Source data
---+---

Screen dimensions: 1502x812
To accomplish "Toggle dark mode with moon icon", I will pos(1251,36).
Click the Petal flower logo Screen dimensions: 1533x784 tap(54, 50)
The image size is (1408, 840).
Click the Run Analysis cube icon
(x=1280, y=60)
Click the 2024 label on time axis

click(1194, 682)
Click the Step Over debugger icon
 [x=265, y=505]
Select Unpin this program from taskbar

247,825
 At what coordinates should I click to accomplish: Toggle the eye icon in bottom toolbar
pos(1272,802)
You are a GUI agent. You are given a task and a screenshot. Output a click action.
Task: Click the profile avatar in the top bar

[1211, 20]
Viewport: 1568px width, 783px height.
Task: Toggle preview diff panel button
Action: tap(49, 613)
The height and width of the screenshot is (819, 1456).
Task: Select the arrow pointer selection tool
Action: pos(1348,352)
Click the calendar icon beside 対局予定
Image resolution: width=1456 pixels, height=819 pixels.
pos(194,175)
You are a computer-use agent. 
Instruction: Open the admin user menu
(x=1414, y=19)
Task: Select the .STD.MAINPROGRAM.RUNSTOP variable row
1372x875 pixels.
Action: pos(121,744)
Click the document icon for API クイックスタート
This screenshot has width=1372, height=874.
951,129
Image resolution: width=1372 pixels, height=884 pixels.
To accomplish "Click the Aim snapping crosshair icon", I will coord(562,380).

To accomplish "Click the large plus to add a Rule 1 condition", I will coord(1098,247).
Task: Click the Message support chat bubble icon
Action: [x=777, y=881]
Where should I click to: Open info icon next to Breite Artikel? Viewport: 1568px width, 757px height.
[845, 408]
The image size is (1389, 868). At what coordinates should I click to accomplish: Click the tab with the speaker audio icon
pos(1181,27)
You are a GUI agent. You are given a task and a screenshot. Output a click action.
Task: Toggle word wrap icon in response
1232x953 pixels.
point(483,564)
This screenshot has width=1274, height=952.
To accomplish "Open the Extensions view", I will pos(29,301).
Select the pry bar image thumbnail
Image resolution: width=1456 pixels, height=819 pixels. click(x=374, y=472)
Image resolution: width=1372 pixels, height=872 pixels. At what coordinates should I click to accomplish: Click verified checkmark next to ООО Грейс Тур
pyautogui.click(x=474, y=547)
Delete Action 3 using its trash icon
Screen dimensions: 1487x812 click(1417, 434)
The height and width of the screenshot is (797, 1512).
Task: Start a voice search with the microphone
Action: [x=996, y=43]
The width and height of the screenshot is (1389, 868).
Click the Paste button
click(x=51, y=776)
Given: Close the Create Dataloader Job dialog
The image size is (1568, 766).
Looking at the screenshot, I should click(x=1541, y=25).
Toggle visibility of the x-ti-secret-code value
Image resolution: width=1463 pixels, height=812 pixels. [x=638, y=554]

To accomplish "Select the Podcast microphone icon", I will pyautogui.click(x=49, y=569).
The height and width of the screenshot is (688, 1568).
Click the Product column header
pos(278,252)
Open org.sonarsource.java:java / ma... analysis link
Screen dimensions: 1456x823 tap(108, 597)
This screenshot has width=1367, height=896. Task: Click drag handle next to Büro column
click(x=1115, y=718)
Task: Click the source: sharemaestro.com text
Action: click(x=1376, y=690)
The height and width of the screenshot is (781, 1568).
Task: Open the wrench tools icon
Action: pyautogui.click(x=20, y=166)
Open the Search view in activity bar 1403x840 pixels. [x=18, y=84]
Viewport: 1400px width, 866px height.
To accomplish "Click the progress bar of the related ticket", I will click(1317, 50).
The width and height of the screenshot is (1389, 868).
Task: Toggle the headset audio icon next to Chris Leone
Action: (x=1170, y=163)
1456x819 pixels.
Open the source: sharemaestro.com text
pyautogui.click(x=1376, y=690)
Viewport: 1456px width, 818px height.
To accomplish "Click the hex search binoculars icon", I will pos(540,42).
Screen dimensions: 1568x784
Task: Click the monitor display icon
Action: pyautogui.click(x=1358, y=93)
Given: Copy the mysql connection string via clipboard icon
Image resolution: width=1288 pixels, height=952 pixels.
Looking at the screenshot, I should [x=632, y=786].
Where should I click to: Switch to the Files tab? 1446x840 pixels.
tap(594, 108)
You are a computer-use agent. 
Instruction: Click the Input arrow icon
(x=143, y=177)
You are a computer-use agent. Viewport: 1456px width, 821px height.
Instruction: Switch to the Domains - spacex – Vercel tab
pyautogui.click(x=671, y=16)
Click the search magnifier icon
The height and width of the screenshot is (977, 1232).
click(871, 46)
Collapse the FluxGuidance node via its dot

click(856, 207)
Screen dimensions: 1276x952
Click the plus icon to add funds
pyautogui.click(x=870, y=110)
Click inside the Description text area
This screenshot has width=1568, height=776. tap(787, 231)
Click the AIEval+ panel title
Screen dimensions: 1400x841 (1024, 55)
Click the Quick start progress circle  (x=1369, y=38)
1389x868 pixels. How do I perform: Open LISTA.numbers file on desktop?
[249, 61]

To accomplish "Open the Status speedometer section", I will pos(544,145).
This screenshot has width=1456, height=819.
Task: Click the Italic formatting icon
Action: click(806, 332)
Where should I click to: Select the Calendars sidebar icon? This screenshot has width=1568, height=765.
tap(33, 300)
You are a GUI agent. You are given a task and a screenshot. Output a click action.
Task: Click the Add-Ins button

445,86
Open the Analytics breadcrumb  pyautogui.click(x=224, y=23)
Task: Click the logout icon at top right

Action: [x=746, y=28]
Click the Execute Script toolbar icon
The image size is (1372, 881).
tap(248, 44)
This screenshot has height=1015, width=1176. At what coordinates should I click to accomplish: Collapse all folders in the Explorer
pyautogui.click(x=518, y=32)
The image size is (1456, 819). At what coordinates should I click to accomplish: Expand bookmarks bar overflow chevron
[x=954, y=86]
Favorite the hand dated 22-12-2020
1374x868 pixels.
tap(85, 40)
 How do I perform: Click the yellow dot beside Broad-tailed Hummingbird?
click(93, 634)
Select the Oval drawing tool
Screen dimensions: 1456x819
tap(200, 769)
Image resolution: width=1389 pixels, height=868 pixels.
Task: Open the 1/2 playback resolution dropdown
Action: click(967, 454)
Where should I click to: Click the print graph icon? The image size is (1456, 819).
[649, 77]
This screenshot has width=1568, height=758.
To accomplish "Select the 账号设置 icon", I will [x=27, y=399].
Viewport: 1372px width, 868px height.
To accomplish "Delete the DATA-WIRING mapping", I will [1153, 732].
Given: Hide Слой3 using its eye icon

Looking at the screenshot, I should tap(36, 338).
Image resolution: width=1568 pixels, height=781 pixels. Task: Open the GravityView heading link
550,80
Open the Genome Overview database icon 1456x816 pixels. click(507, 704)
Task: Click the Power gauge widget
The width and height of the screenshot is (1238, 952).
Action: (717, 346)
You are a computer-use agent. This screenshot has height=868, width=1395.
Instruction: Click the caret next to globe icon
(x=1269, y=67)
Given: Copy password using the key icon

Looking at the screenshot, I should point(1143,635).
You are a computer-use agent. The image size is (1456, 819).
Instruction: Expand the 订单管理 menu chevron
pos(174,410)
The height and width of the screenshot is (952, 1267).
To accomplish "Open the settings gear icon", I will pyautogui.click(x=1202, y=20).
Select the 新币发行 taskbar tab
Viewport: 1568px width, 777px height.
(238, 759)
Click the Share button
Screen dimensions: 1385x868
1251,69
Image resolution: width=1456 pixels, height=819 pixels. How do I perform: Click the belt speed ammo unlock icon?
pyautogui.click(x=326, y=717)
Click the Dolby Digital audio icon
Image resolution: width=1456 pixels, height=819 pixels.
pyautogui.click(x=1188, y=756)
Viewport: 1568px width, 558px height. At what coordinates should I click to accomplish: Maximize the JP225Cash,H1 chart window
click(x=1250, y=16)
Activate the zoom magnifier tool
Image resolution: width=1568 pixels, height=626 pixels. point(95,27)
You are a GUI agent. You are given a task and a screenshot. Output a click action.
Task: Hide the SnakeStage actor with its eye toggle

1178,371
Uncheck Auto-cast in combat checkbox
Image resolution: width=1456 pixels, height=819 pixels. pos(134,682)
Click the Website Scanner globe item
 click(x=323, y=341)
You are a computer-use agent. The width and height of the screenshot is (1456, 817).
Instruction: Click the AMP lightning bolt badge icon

---+---

**What is expected**
The lines above, starting at the one with "1372x875 pixels." and ending at the one with "Given: Close the Create Dataloader Job dialog", are the only ones to return, exactly as written.

**The completed task**
1372x875 pixels.
Action: pos(121,744)
Click the document icon for API クイックスタート
This screenshot has width=1372, height=874.
951,129
Image resolution: width=1372 pixels, height=884 pixels.
To accomplish "Click the Aim snapping crosshair icon", I will coord(562,380).

To accomplish "Click the large plus to add a Rule 1 condition", I will coord(1098,247).
Task: Click the Message support chat bubble icon
Action: [x=777, y=881]
Where should I click to: Open info icon next to Breite Artikel? Viewport: 1568px width, 757px height.
[845, 408]
The image size is (1389, 868). At what coordinates should I click to accomplish: Click the tab with the speaker audio icon
pos(1181,27)
You are a GUI agent. You are given a task and a screenshot. Output a click action.
Task: Toggle word wrap icon in response
1232x953 pixels.
point(483,564)
This screenshot has width=1274, height=952.
To accomplish "Open the Extensions view", I will pos(29,301).
Select the pry bar image thumbnail
Image resolution: width=1456 pixels, height=819 pixels. click(x=374, y=472)
Image resolution: width=1372 pixels, height=872 pixels. At what coordinates should I click to accomplish: Click verified checkmark next to ООО Грейс Тур
pyautogui.click(x=474, y=547)
Delete Action 3 using its trash icon
Screen dimensions: 1487x812 click(1417, 434)
The height and width of the screenshot is (797, 1512).
Task: Start a voice search with the microphone
Action: [x=996, y=43]
The width and height of the screenshot is (1389, 868).
Click the Paste button
click(x=51, y=776)
Given: Close the Create Dataloader Job dialog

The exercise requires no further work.